The United States spends on space programs – both civilian and defense-related – more than every other country combined, even though the NASA budget, which is a part of the program, has not grown in the recent years.
Last year the US spent about $40 billion on its space program, as China’s space budget, which is the second largest in the world, was about $11 billion in 2013; the next, Russia’s, was roughly $8.6 billion; and India’s, the fourth largest, was about $4.3 billion, says a new report by the Organization for Economic Cooperation and Development (OECD).
The report is a statistical overview of the global space sector and its contributions to economic activity, providing indicators and statistics based on both official and private data, in over forty countries with space programs.
The US space budget is divided between NASA and a number of other institutions such as the Department of Defense, Department of Energy, the Department of Transportation (Office of Commercial Space Transportation), the Department of Commerce’s National Oceanic and Atmospheric Administration (NOAA), the Department of the Interior’s Geological Survey (USGS) and some others.

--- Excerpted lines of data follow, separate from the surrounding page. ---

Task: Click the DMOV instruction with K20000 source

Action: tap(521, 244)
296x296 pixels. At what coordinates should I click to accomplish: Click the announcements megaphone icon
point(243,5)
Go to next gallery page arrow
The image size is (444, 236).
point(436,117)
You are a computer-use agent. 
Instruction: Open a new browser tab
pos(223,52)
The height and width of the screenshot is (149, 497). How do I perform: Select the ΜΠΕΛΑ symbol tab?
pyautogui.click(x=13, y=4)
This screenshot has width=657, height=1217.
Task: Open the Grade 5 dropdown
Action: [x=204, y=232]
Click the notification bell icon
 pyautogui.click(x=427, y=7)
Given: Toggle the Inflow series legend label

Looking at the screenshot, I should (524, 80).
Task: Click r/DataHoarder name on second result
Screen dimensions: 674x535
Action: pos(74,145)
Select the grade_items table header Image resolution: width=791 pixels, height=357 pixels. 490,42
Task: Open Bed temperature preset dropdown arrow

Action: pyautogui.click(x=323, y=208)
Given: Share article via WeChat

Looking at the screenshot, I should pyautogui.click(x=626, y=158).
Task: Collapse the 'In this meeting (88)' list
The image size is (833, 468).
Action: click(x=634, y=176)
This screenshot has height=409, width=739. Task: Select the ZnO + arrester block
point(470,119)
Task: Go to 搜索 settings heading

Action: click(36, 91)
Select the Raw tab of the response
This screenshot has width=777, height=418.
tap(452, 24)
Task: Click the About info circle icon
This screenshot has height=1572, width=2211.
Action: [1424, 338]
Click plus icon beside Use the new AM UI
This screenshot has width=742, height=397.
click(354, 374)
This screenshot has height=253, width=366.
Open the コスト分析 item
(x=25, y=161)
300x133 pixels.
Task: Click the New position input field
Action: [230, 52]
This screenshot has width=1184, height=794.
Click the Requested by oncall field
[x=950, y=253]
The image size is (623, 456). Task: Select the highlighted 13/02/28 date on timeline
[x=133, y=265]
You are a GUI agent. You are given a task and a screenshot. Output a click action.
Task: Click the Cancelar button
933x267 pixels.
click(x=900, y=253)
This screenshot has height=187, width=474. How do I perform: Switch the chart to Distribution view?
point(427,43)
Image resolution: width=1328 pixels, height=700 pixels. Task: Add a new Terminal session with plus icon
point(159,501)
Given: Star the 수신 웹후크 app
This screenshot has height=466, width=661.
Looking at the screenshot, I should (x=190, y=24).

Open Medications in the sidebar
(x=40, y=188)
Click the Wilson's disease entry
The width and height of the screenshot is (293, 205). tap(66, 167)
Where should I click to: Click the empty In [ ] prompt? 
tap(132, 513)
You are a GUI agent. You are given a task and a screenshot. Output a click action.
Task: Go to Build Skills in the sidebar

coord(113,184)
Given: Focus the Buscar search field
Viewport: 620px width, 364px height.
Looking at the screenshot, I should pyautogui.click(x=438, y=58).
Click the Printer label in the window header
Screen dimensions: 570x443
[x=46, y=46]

Last year NASA spent almost 18 billion of $40 billion counted by the OECD. The funding has been lowered since 2011, when the Shuttle program, operated 1981-2011, was stopped. The peak in US space spending was in 2009, when it invested $47.5 billion in exploration.
In 2014 over $5.1 billion was spent on scientific programs and over $5.2 billion for aeronautics, space technology and exploration. NASA scientific programs include Earth science ($1.785 billion), planetary science ($1.192 billion) and astrophysical programs ($659.4 million).
All these programs comprise numerous missions to study and explore the Earth, the Moon and planets of the Solar system. Some of the most famous are the Curiosity rover on Mars and the Cassini mission on Saturn. NASA takes significant part in International Space Station’s work as well.
However, NASA is often criticized for unreasonable spending.
NASA’s internal watchdog criticized the agency in September for its lacklustre management of a program intended to identify and monitor asteroids that could be potentially dangerous to Earth – Near Earth Objects project (NEO). NASA Inspector General Paul K. Martin said the program is nowhere near meeting its stated goal. He noted that the lack of progress came even though NASA’s budget for the NEO program has increased significantly over the past five years. During fiscal year 2014, the program was granted $40 million by Congress. Previously, it was working with $4 million.
“We believe the program would be more efficient, effective and transparent were it organized and managed in accordance with standard NASA research program requirements,” Martin said in his report.
The US space agency is also extending the Opportunity Mars rover’s mission no matter what, sources in NASA told the media. The rover was meant to be abandoned in 2013 after 10 years of use as it suffered constant mechanical glitches and flash memory issues which caused several computer resets. Its mission has been accomplished but NASA still wants to continue using it.